Each record below should be given again exactly as it reads.

DATA TO PROCESS section start

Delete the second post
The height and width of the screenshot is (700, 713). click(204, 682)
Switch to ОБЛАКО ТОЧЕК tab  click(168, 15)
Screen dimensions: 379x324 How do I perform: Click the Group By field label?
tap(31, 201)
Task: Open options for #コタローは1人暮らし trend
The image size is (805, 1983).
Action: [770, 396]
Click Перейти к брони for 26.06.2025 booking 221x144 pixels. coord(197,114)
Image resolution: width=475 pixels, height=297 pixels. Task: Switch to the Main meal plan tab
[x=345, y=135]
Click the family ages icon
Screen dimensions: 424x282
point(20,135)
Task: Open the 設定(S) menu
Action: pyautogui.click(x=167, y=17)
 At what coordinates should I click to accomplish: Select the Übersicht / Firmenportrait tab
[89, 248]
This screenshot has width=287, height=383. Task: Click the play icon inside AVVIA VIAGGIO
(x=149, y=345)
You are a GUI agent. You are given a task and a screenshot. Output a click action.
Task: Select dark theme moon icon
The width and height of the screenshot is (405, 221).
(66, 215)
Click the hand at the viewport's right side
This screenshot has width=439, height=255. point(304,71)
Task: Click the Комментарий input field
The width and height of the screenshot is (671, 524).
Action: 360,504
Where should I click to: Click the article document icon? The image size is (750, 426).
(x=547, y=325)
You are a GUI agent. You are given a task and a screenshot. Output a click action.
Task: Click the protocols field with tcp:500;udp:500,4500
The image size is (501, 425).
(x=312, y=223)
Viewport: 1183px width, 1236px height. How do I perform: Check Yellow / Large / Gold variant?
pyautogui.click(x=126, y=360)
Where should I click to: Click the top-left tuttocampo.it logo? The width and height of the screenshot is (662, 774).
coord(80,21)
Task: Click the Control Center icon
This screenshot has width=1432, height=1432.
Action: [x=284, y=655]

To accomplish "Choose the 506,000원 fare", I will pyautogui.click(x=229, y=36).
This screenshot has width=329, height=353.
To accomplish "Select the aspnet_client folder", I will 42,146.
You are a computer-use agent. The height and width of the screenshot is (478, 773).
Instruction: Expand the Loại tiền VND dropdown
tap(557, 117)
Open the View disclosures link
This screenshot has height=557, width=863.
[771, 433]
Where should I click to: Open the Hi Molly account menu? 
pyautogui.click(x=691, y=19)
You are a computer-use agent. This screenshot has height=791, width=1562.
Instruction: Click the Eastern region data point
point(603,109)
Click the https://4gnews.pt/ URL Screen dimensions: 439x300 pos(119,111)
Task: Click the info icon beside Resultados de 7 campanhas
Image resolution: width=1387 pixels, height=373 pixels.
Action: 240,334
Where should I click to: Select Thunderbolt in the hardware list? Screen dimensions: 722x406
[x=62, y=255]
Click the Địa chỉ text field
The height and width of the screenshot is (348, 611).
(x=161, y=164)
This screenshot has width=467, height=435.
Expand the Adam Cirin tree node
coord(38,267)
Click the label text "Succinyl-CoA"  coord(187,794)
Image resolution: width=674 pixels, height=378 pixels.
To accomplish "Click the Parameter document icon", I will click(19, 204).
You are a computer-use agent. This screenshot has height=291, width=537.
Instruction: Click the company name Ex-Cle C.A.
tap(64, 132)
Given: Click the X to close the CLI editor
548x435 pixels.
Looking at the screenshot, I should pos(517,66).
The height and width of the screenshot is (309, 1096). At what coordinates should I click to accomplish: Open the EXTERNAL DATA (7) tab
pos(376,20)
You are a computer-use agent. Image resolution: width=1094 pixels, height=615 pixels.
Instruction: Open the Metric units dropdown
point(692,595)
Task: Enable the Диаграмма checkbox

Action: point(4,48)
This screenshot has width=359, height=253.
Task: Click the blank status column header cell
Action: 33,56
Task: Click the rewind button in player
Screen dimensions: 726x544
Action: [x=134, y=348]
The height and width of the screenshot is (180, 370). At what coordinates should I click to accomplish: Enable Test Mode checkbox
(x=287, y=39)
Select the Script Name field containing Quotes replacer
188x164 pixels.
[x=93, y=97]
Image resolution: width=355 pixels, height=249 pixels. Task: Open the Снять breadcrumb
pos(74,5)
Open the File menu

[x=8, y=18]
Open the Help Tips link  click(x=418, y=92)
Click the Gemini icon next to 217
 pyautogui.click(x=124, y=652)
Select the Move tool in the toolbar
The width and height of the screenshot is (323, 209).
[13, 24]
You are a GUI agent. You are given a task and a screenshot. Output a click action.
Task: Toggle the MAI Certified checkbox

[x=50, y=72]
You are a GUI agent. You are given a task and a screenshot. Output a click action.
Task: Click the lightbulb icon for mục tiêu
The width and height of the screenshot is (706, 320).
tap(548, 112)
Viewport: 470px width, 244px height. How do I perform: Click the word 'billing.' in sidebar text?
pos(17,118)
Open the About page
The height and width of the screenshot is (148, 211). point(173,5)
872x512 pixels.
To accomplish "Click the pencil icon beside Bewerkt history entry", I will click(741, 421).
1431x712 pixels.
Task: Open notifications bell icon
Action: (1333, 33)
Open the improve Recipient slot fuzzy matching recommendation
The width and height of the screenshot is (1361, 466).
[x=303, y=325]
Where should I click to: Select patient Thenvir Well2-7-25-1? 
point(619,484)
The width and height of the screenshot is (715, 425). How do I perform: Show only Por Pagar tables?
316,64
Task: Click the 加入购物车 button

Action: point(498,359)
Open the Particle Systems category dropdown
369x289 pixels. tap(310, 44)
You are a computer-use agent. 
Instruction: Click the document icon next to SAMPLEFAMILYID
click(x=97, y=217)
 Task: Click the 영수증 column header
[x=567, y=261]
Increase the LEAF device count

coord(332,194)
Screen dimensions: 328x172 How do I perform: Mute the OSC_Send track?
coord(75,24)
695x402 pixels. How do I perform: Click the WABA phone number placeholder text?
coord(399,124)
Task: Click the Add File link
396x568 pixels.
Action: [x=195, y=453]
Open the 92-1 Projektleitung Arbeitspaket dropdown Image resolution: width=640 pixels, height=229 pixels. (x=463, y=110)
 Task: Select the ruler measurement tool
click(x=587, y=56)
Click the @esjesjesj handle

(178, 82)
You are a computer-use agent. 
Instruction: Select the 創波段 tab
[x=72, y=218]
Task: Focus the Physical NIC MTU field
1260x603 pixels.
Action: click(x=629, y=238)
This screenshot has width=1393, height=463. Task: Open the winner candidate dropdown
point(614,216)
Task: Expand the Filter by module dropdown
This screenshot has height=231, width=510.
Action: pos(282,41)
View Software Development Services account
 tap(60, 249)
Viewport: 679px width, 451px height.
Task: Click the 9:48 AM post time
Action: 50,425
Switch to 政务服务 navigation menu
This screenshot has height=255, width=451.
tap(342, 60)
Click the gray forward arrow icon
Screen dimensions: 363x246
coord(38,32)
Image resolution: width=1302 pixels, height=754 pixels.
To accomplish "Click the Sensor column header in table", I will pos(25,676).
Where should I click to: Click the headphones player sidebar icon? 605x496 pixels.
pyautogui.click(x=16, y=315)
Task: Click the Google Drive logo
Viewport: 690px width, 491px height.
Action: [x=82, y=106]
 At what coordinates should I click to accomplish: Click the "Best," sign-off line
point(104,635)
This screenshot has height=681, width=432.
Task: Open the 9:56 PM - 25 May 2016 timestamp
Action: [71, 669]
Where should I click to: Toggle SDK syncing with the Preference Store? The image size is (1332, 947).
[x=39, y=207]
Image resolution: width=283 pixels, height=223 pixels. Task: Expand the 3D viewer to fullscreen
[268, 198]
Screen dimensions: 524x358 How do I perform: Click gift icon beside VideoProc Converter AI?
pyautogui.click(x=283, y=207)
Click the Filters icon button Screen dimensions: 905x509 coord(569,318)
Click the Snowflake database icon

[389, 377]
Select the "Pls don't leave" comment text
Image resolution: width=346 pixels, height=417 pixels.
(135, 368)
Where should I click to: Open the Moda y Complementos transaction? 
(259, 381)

DATA TO PROCESS section end

:: EXERCISE RESULT ::
Delete the second post
The height and width of the screenshot is (700, 713). click(204, 682)
Switch to ОБЛАКО ТОЧЕК tab  click(168, 15)
Screen dimensions: 379x324 How do I perform: Click the Group By field label?
tap(31, 201)
Task: Open options for #コタローは1人暮らし trend
The image size is (805, 1983).
Action: [770, 396]
Click Перейти к брони for 26.06.2025 booking 221x144 pixels. coord(197,114)
Image resolution: width=475 pixels, height=297 pixels. Task: Switch to the Main meal plan tab
[x=345, y=135]
Click the family ages icon
Screen dimensions: 424x282
point(20,135)
Task: Open the 設定(S) menu
Action: pyautogui.click(x=167, y=17)
 At what coordinates should I click to accomplish: Select the Übersicht / Firmenportrait tab
[89, 248]
This screenshot has width=287, height=383. Task: Click the play icon inside AVVIA VIAGGIO
(x=149, y=345)
You are a GUI agent. You are given a task and a screenshot. Output a click action.
Task: Select dark theme moon icon
The width and height of the screenshot is (405, 221).
(66, 215)
Click the hand at the viewport's right side
This screenshot has width=439, height=255. point(304,71)
Task: Click the Комментарий input field
The width and height of the screenshot is (671, 524).
Action: 360,504
Where should I click to: Click the article document icon? The image size is (750, 426).
(x=547, y=325)
You are a GUI agent. You are given a task and a screenshot. Output a click action.
Task: Click the protocols field with tcp:500;udp:500,4500
The image size is (501, 425).
(x=312, y=223)
Viewport: 1183px width, 1236px height. How do I perform: Check Yellow / Large / Gold variant?
pyautogui.click(x=126, y=360)
Where should I click to: Click the top-left tuttocampo.it logo? The width and height of the screenshot is (662, 774).
coord(80,21)
Task: Click the Control Center icon
This screenshot has width=1432, height=1432.
Action: [x=284, y=655]

To accomplish "Choose the 506,000원 fare", I will pyautogui.click(x=229, y=36).
This screenshot has width=329, height=353.
To accomplish "Select the aspnet_client folder", I will 42,146.
You are a computer-use agent. The height and width of the screenshot is (478, 773).
Instruction: Expand the Loại tiền VND dropdown
tap(557, 117)
Open the View disclosures link
This screenshot has height=557, width=863.
[771, 433]
Where should I click to: Open the Hi Molly account menu? 
pyautogui.click(x=691, y=19)
You are a computer-use agent. This screenshot has height=791, width=1562.
Instruction: Click the Eastern region data point
point(603,109)
Click the https://4gnews.pt/ URL Screen dimensions: 439x300 pos(119,111)
Task: Click the info icon beside Resultados de 7 campanhas
Image resolution: width=1387 pixels, height=373 pixels.
Action: 240,334
Where should I click to: Select Thunderbolt in the hardware list? Screen dimensions: 722x406
[x=62, y=255]
Click the Địa chỉ text field
The height and width of the screenshot is (348, 611).
(x=161, y=164)
This screenshot has width=467, height=435.
Expand the Adam Cirin tree node
coord(38,267)
Click the label text "Succinyl-CoA"  coord(187,794)
Image resolution: width=674 pixels, height=378 pixels.
To accomplish "Click the Parameter document icon", I will click(19, 204).
You are a computer-use agent. This screenshot has height=291, width=537.
Instruction: Click the company name Ex-Cle C.A.
tap(64, 132)
Given: Click the X to close the CLI editor
548x435 pixels.
Looking at the screenshot, I should pos(517,66).
The height and width of the screenshot is (309, 1096). At what coordinates should I click to accomplish: Open the EXTERNAL DATA (7) tab
pos(376,20)
You are a computer-use agent. Image resolution: width=1094 pixels, height=615 pixels.
Instruction: Open the Metric units dropdown
point(692,595)
Task: Enable the Диаграмма checkbox

Action: point(4,48)
This screenshot has width=359, height=253.
Task: Click the blank status column header cell
Action: 33,56
Task: Click the rewind button in player
Screen dimensions: 726x544
Action: [x=134, y=348]
The height and width of the screenshot is (180, 370). At what coordinates should I click to accomplish: Enable Test Mode checkbox
(x=287, y=39)
Select the Script Name field containing Quotes replacer
188x164 pixels.
[x=93, y=97]
Image resolution: width=355 pixels, height=249 pixels. Task: Open the Снять breadcrumb
pos(74,5)
Open the File menu

[x=8, y=18]
Open the Help Tips link  click(x=418, y=92)
Click the Gemini icon next to 217
 pyautogui.click(x=124, y=652)
Select the Move tool in the toolbar
The width and height of the screenshot is (323, 209).
[13, 24]
You are a GUI agent. You are given a task and a screenshot. Output a click action.
Task: Toggle the MAI Certified checkbox

[x=50, y=72]
You are a GUI agent. You are given a task and a screenshot. Output a click action.
Task: Click the lightbulb icon for mục tiêu
The width and height of the screenshot is (706, 320).
tap(548, 112)
Viewport: 470px width, 244px height. How do I perform: Click the word 'billing.' in sidebar text?
pos(17,118)
Open the About page
The height and width of the screenshot is (148, 211). point(173,5)
872x512 pixels.
To accomplish "Click the pencil icon beside Bewerkt history entry", I will click(741, 421).
1431x712 pixels.
Task: Open notifications bell icon
Action: (1333, 33)
Open the improve Recipient slot fuzzy matching recommendation
The width and height of the screenshot is (1361, 466).
[x=303, y=325]
Where should I click to: Select patient Thenvir Well2-7-25-1? 
point(619,484)
The width and height of the screenshot is (715, 425). How do I perform: Show only Por Pagar tables?
316,64
Task: Click the 加入购物车 button

Action: point(498,359)
Open the Particle Systems category dropdown
369x289 pixels. tap(310, 44)
You are a computer-use agent. 
Instruction: Click the document icon next to SAMPLEFAMILYID
click(x=97, y=217)
 Task: Click the 영수증 column header
[x=567, y=261]
Increase the LEAF device count

coord(332,194)
Screen dimensions: 328x172 How do I perform: Mute the OSC_Send track?
coord(75,24)
695x402 pixels. How do I perform: Click the WABA phone number placeholder text?
coord(399,124)
Task: Click the Add File link
396x568 pixels.
Action: [x=195, y=453]
Open the 92-1 Projektleitung Arbeitspaket dropdown Image resolution: width=640 pixels, height=229 pixels. (x=463, y=110)
 Task: Select the ruler measurement tool
click(x=587, y=56)
Click the @esjesjesj handle

(178, 82)
You are a computer-use agent. 
Instruction: Select the 創波段 tab
[x=72, y=218]
Task: Focus the Physical NIC MTU field
1260x603 pixels.
Action: click(x=629, y=238)
This screenshot has width=1393, height=463. Task: Open the winner candidate dropdown
point(614,216)
Task: Expand the Filter by module dropdown
This screenshot has height=231, width=510.
Action: pos(282,41)
View Software Development Services account
 tap(60, 249)
Viewport: 679px width, 451px height.
Task: Click the 9:48 AM post time
Action: 50,425
Switch to 政务服务 navigation menu
This screenshot has height=255, width=451.
tap(342, 60)
Click the gray forward arrow icon
Screen dimensions: 363x246
coord(38,32)
Image resolution: width=1302 pixels, height=754 pixels.
To accomplish "Click the Sensor column header in table", I will pos(25,676).
Where should I click to: Click the headphones player sidebar icon? 605x496 pixels.
pyautogui.click(x=16, y=315)
Task: Click the Google Drive logo
Viewport: 690px width, 491px height.
Action: [x=82, y=106]
 At what coordinates should I click to accomplish: Click the "Best," sign-off line
point(104,635)
This screenshot has height=681, width=432.
Task: Open the 9:56 PM - 25 May 2016 timestamp
Action: [71, 669]
Where should I click to: Toggle SDK syncing with the Preference Store? The image size is (1332, 947).
[x=39, y=207]
Image resolution: width=283 pixels, height=223 pixels. Task: Expand the 3D viewer to fullscreen
[268, 198]
Screen dimensions: 524x358 How do I perform: Click gift icon beside VideoProc Converter AI?
pyautogui.click(x=283, y=207)
Click the Filters icon button Screen dimensions: 905x509 coord(569,318)
Click the Snowflake database icon

[389, 377]
Select the "Pls don't leave" comment text
Image resolution: width=346 pixels, height=417 pixels.
(135, 368)
Where should I click to: Open the Moda y Complementos transaction? 
(259, 381)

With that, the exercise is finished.